WHAT YOU SHOULD DO
Go through the records below and set each one down exactly, leaving out any pictures.

· · · · · · ·

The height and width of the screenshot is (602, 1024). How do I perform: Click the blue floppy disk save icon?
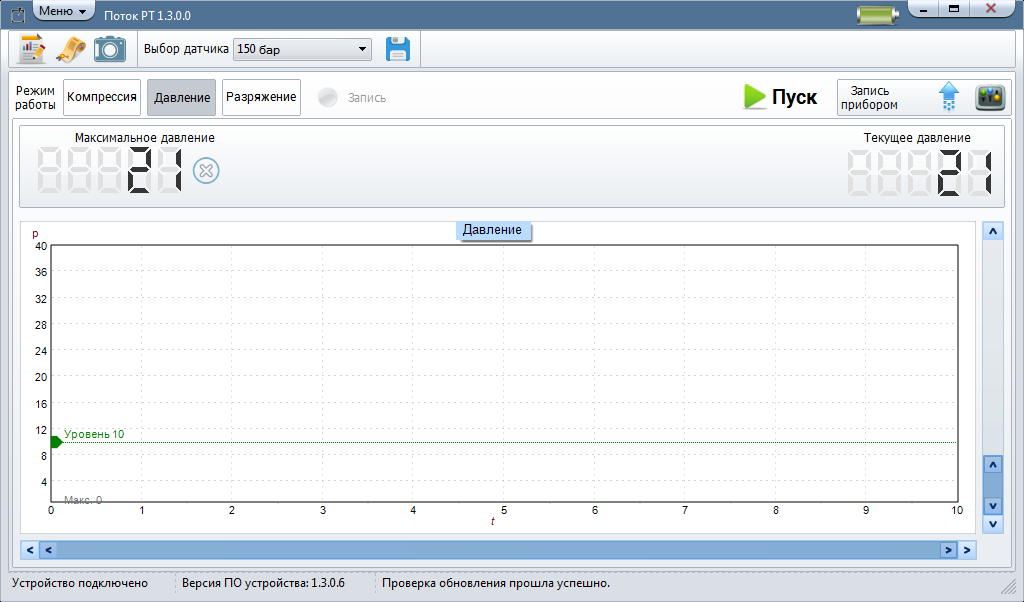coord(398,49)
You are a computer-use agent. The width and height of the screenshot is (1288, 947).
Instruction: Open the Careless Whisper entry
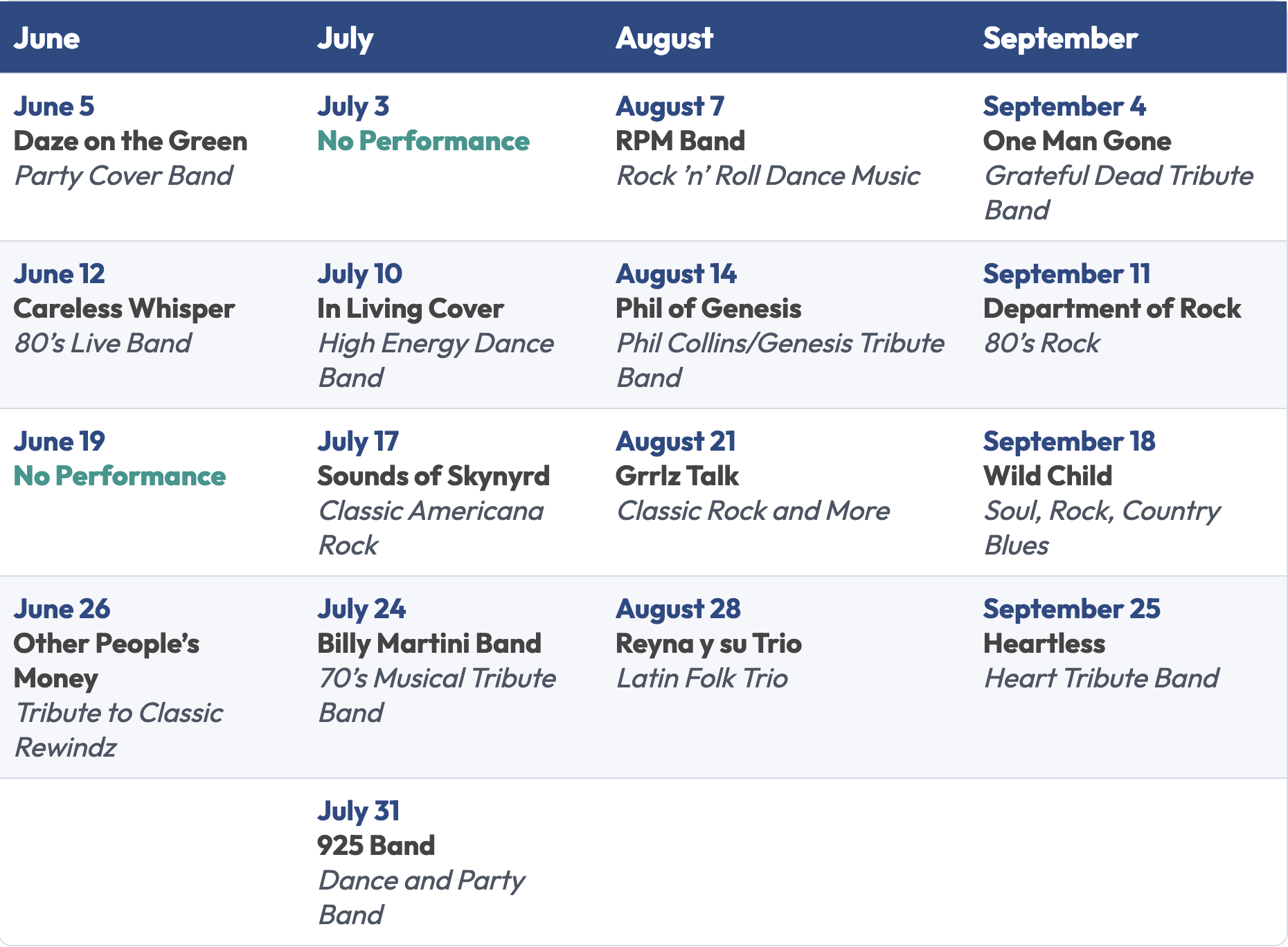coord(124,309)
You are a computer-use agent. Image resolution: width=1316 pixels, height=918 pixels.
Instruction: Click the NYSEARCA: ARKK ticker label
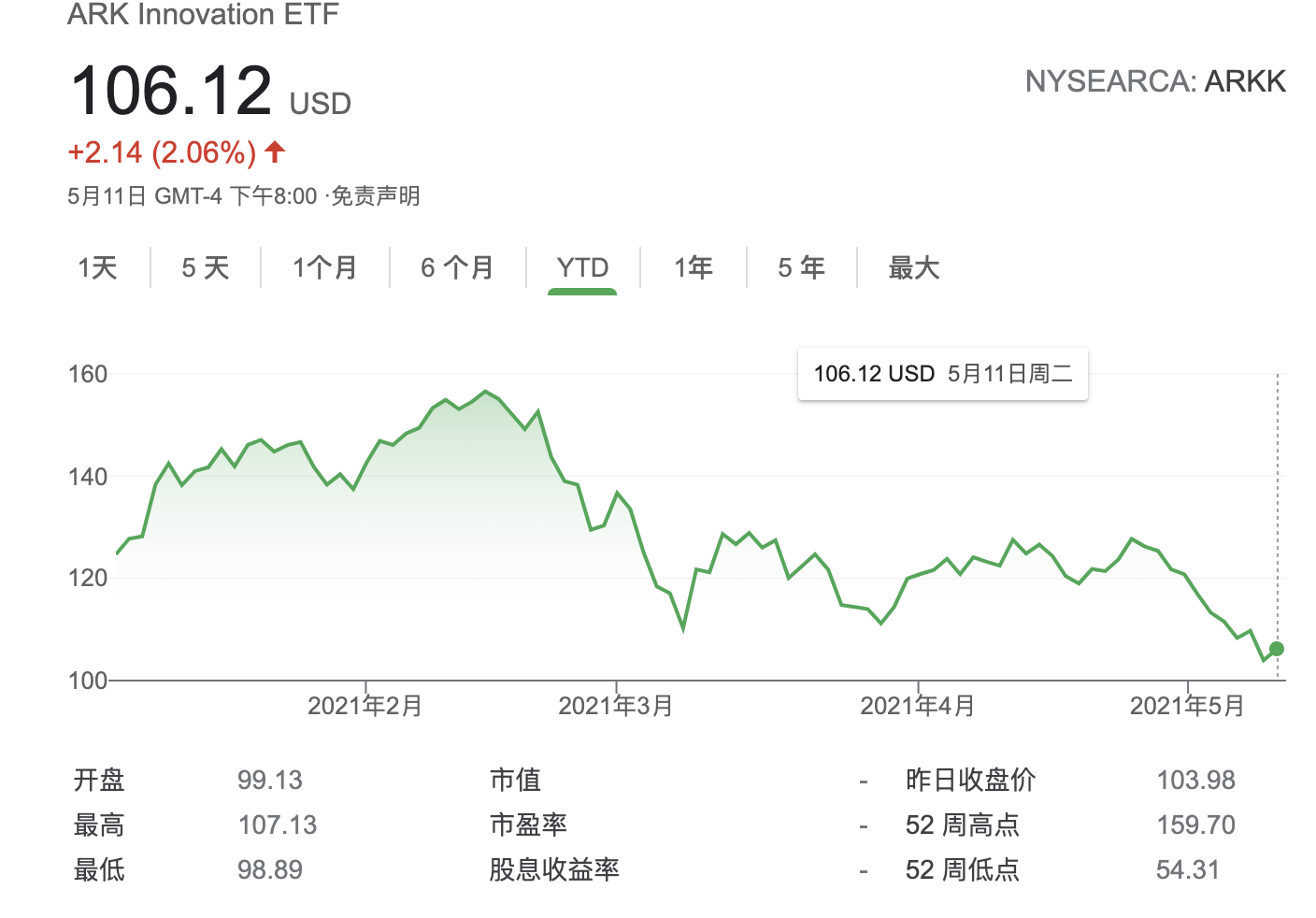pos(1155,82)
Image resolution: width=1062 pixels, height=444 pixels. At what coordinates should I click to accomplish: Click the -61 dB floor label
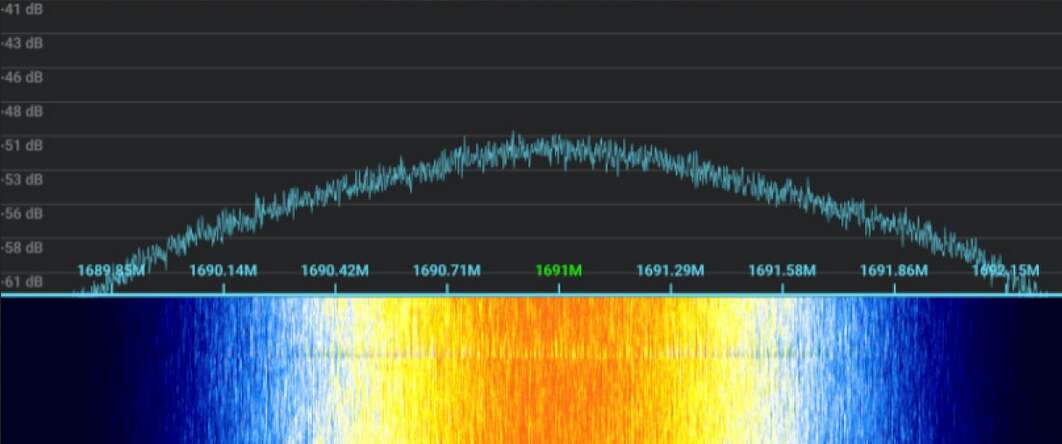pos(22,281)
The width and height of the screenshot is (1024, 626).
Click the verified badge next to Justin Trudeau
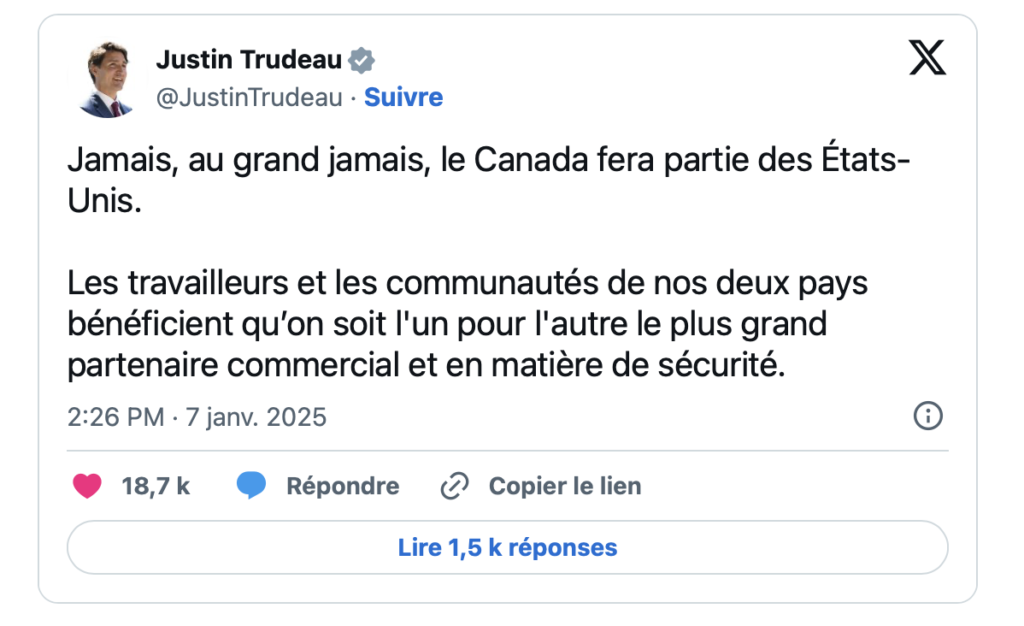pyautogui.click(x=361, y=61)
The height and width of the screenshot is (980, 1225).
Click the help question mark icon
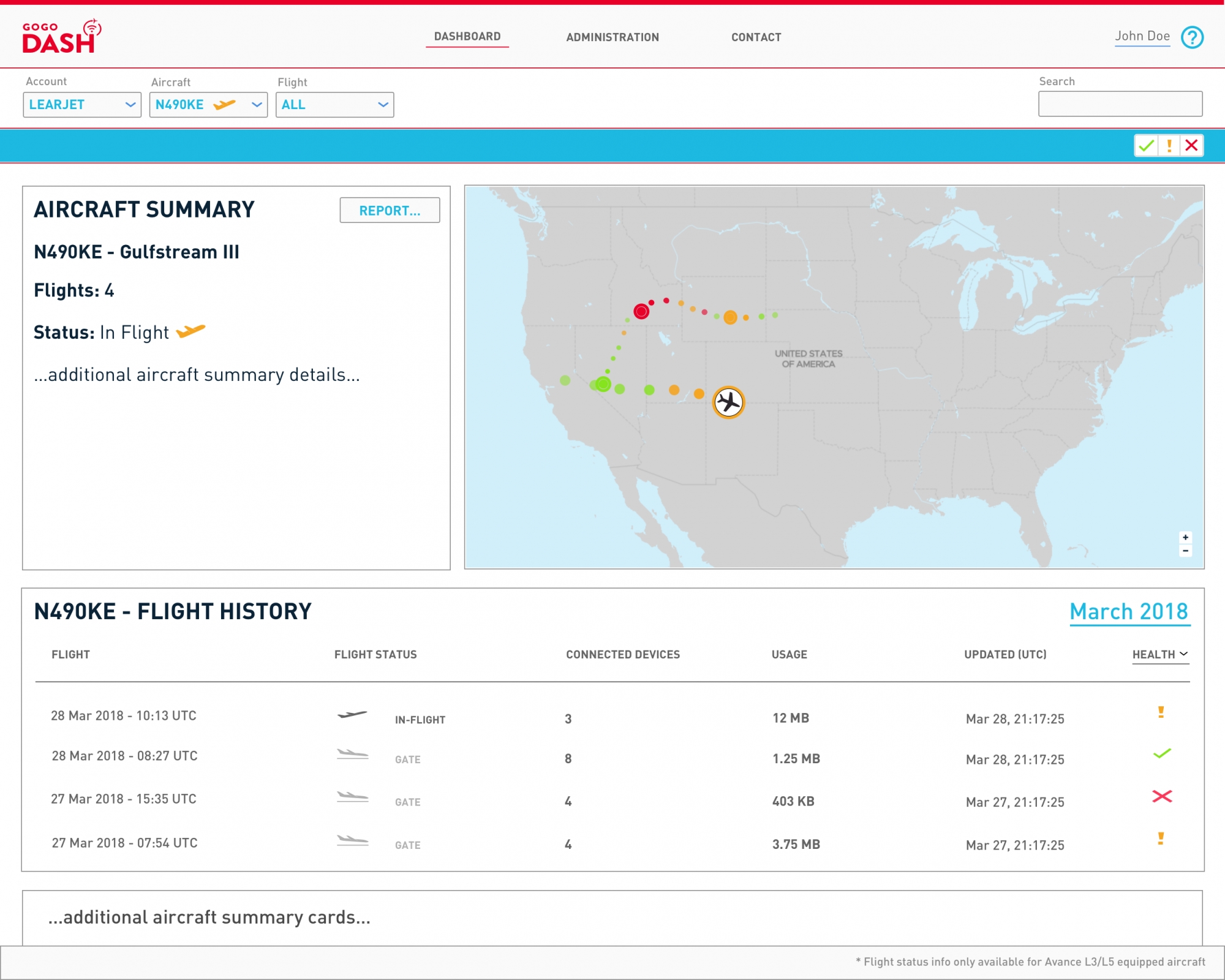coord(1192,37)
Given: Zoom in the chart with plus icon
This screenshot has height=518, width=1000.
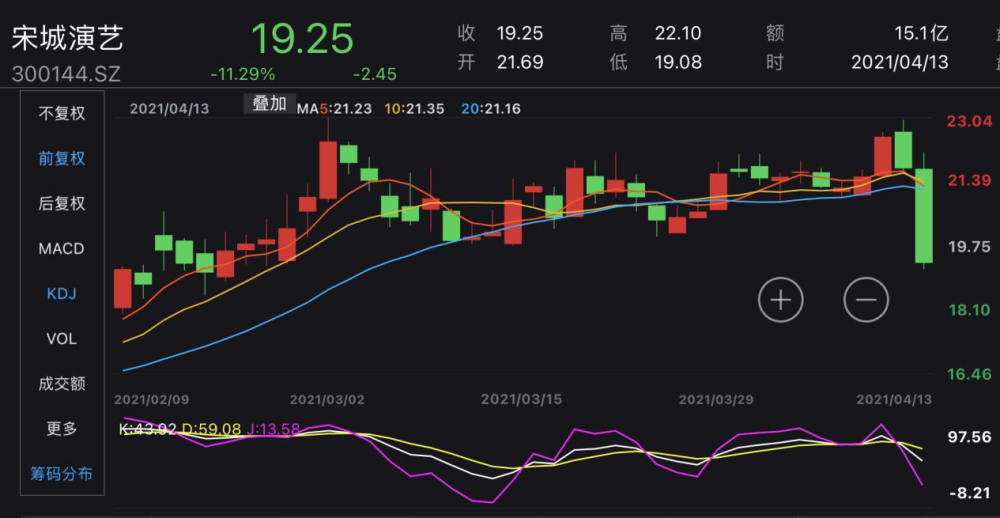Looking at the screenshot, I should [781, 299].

· · · · · · ·

SOLUTION TO THIS TASK
The height and width of the screenshot is (602, 1024). How do I perform: Click the blue floppy disk save icon?
coord(398,49)
You are a computer-use agent. The width and height of the screenshot is (1288, 947).
Instruction: Open the Careless Whisper entry
coord(124,309)
You are a computer-use agent. Image resolution: width=1316 pixels, height=918 pixels.
Instruction: Click the NYSEARCA: ARKK ticker label
pos(1155,82)
Image resolution: width=1062 pixels, height=444 pixels. At what coordinates should I click to accomplish: Click the -61 dB floor label
pos(22,281)
The width and height of the screenshot is (1024, 626).
Click the verified badge next to Justin Trudeau
pyautogui.click(x=361, y=61)
The height and width of the screenshot is (980, 1225).
Click the help question mark icon
coord(1192,37)
Given: Zoom in the chart with plus icon
This screenshot has height=518, width=1000.
Looking at the screenshot, I should [781, 299].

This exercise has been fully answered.